--- START Listing ---

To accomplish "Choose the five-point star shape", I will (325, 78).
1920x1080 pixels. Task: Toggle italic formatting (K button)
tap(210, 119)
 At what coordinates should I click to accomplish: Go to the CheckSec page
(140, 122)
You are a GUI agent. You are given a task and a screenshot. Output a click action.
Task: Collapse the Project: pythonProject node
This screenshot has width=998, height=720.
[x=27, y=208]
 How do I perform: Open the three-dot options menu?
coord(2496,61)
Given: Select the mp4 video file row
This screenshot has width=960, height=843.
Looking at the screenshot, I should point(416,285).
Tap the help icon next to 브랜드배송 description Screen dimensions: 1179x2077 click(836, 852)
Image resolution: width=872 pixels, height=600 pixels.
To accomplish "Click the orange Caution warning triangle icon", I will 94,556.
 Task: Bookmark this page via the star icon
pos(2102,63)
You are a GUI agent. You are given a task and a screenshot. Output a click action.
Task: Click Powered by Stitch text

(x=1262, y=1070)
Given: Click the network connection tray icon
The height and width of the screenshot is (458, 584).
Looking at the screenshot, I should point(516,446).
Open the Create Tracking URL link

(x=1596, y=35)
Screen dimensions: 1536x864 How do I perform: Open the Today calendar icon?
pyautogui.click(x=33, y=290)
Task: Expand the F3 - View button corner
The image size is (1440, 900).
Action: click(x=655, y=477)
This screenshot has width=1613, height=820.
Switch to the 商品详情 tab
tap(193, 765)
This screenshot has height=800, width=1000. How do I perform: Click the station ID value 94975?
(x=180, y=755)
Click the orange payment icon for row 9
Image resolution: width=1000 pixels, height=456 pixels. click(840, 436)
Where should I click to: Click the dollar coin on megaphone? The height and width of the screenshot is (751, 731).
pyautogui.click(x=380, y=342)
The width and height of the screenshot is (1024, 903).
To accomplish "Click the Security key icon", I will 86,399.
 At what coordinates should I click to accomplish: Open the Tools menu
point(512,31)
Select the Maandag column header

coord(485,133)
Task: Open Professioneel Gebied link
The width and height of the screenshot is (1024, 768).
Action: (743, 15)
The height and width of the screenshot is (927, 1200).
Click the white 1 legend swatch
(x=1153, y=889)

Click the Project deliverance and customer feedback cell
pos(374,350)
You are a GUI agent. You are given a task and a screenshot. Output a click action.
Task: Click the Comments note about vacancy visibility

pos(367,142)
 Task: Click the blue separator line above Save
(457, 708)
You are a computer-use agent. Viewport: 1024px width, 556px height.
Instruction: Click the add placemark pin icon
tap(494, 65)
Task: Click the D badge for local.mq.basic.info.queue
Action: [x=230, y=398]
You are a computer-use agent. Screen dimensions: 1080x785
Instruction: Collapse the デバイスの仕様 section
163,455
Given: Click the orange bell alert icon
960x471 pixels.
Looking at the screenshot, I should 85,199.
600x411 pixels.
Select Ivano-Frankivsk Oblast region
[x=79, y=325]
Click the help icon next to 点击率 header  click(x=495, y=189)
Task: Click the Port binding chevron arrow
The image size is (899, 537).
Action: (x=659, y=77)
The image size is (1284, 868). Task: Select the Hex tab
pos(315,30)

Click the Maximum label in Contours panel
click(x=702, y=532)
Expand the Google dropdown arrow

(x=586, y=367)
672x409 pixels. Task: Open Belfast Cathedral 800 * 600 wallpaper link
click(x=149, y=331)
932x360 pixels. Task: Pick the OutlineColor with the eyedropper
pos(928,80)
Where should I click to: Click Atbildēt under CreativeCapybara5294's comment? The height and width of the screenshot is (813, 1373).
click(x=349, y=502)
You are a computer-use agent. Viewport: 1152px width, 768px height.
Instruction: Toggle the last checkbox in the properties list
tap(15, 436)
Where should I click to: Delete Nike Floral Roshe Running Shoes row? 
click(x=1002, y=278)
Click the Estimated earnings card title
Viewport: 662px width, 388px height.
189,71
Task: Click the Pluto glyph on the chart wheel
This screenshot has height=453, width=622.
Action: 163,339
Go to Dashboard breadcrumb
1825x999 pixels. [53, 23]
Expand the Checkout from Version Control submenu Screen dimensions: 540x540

--- END Listing ---

▶ [What you should do]: Count the lines in the rows above that contain the string "computer" with case matching exactly. Reply with the number alone.

▶ [Task result]: 3